--- Begin Task inputs ---

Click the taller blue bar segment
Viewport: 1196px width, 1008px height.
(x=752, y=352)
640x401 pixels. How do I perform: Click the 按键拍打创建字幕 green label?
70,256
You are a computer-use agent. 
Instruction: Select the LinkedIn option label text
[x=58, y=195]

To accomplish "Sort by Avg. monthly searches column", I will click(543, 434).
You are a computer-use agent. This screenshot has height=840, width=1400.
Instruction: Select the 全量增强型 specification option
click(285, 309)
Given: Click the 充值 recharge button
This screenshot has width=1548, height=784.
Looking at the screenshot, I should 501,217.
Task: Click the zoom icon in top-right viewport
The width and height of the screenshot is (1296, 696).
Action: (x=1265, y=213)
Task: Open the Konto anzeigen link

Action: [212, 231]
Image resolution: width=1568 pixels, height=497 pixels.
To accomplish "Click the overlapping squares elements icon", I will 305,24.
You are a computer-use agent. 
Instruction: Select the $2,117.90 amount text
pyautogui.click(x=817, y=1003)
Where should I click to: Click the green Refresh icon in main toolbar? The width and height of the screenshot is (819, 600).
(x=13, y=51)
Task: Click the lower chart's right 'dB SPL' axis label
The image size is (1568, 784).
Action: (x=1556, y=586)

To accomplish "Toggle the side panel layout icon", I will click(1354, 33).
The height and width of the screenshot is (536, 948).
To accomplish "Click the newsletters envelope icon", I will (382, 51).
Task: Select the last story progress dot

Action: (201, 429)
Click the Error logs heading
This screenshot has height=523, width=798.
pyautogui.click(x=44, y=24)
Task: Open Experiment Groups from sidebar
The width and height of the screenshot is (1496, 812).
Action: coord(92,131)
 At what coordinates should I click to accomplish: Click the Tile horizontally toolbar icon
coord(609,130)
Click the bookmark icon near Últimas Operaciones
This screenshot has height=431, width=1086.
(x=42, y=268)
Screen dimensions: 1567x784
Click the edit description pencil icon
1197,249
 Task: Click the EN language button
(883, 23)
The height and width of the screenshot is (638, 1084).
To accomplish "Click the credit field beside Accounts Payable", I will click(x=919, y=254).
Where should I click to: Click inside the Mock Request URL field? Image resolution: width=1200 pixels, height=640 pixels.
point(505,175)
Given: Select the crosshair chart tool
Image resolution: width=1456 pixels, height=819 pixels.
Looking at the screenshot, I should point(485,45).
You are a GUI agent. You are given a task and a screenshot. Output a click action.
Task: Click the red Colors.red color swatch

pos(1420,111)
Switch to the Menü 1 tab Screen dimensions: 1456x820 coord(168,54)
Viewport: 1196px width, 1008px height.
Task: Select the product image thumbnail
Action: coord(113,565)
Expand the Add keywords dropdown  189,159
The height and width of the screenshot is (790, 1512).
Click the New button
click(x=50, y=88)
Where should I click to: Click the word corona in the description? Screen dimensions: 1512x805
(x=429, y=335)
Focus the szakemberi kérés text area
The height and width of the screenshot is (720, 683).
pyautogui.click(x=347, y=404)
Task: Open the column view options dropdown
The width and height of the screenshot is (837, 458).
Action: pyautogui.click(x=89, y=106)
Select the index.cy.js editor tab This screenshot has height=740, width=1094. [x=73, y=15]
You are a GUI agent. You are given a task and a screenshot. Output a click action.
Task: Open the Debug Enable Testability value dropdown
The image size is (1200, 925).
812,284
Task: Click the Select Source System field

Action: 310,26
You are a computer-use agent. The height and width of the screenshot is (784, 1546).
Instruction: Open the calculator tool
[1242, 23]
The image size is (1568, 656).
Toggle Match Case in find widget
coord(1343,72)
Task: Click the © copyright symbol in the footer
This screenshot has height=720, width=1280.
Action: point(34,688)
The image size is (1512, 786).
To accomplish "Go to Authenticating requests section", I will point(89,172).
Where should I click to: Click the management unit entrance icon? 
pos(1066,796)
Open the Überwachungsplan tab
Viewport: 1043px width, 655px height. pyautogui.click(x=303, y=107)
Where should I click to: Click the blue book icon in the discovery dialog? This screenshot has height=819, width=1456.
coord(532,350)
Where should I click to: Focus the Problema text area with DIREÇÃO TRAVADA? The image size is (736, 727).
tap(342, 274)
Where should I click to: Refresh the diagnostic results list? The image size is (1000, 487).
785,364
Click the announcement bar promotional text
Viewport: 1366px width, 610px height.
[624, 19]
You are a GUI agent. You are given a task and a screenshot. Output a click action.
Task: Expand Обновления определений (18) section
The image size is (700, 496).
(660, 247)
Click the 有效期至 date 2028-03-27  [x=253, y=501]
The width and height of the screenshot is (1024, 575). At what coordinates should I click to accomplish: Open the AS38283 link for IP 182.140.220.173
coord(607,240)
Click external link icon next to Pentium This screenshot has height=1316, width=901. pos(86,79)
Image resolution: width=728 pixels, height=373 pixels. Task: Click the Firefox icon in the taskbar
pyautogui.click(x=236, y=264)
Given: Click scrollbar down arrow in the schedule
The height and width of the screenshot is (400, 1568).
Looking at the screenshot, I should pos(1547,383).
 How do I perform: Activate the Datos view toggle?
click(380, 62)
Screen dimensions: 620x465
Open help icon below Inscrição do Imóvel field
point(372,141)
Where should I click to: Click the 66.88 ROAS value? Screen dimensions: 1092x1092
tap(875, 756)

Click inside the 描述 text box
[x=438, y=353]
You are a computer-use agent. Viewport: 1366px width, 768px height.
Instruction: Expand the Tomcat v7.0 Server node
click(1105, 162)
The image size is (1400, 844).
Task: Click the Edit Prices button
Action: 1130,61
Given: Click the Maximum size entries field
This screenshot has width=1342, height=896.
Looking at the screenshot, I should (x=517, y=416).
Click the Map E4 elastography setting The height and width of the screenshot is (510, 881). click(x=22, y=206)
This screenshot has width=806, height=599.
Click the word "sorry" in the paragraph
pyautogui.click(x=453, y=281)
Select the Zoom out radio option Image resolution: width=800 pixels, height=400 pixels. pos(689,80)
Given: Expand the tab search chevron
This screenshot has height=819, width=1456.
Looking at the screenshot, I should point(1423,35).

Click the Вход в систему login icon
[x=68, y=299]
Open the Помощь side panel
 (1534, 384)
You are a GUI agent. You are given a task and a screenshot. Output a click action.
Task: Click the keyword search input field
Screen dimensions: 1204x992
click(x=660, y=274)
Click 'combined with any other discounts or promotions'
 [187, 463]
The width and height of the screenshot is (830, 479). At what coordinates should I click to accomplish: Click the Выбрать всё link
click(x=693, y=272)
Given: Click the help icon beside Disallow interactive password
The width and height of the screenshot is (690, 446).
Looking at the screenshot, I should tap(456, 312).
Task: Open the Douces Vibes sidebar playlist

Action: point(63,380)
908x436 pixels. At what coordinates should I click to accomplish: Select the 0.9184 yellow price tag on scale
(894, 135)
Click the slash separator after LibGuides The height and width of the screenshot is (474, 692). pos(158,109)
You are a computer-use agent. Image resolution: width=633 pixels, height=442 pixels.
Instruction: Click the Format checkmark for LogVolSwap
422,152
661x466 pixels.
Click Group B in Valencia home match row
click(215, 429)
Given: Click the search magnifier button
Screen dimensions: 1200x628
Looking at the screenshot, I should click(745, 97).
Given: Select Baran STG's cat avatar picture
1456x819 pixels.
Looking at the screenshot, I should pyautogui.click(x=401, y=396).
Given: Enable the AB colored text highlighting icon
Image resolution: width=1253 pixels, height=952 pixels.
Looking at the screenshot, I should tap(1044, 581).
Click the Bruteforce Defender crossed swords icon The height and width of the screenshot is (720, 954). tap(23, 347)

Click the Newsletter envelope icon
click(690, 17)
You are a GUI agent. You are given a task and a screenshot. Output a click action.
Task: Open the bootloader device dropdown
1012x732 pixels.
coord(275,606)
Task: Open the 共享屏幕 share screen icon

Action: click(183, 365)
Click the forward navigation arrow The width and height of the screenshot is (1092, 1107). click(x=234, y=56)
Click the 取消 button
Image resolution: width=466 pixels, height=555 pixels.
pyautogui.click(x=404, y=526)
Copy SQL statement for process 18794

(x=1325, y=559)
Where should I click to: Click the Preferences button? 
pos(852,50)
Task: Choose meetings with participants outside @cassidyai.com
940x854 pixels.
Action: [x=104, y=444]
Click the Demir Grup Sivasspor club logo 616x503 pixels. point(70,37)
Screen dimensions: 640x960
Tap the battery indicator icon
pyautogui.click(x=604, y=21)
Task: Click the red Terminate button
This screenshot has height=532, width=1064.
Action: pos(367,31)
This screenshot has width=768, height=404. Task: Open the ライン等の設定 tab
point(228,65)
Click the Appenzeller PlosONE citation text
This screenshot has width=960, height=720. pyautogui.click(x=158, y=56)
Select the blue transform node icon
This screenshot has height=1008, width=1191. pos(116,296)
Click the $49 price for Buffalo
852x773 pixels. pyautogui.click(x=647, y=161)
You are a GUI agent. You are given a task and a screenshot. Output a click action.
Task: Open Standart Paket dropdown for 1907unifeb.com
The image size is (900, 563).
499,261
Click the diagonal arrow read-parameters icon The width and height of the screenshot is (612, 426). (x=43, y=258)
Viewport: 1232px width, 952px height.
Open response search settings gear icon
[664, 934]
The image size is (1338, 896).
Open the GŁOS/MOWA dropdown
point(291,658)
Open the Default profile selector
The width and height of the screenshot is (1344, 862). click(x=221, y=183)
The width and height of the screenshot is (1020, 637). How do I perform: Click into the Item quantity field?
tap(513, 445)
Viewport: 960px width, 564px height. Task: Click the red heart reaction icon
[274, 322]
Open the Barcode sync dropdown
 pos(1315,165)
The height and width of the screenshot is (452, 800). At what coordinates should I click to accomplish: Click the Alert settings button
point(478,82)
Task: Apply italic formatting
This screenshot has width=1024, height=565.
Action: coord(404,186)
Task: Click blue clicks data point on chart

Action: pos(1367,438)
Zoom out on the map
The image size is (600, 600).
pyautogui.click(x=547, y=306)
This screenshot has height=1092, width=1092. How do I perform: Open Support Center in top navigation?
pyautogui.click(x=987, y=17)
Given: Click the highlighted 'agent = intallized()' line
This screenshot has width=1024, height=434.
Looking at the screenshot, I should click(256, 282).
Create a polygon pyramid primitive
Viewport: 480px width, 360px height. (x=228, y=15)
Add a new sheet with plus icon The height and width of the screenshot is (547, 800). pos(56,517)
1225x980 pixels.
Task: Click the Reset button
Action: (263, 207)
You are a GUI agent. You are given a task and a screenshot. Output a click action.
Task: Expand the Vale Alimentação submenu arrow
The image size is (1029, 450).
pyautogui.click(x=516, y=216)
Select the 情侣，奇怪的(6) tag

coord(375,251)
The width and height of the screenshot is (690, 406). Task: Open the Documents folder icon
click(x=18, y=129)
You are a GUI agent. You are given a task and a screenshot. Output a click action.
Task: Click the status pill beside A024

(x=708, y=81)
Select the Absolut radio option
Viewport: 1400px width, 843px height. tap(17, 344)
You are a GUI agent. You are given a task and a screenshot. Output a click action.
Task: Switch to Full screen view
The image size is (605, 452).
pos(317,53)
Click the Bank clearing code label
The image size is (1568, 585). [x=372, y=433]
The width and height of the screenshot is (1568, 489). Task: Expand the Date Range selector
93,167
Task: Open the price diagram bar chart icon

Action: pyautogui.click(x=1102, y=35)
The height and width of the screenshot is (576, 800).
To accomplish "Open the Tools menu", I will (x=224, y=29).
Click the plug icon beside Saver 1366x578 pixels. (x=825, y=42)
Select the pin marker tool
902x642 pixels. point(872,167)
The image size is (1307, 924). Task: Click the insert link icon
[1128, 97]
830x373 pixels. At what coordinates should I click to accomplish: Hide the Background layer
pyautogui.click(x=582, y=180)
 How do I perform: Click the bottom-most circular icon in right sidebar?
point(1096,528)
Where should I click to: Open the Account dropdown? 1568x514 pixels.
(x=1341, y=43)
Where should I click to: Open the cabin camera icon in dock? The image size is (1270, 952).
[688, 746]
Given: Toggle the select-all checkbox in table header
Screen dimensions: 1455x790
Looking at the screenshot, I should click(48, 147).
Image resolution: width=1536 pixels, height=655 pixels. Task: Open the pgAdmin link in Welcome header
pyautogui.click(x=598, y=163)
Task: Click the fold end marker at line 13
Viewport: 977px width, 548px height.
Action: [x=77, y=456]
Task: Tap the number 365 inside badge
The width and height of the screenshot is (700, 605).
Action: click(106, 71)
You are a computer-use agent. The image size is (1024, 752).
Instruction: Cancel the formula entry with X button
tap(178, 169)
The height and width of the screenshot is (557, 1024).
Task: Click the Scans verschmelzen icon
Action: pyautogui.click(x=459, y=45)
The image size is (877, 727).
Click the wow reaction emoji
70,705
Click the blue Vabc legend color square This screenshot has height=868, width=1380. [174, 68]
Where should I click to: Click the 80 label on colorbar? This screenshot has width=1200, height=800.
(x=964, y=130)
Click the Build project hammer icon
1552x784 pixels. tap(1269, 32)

--- End Task inputs ---

**Directive:** Starting at the first of the items and stopping after the line that contains "will click(543, 434).", rewrite every line in full with its request, and shift each coordinate in the answers by adding 77 to it.

**Response to the task:**
Click the taller blue bar segment
Viewport: 1196px width, 1008px height.
(x=829, y=429)
640x401 pixels. How do I perform: Click the 按键拍打创建字幕 green label?
147,333
You are a computer-use agent. 
Instruction: Select the LinkedIn option label text
[x=135, y=272]

To accomplish "Sort by Avg. monthly searches column", I will click(620, 511).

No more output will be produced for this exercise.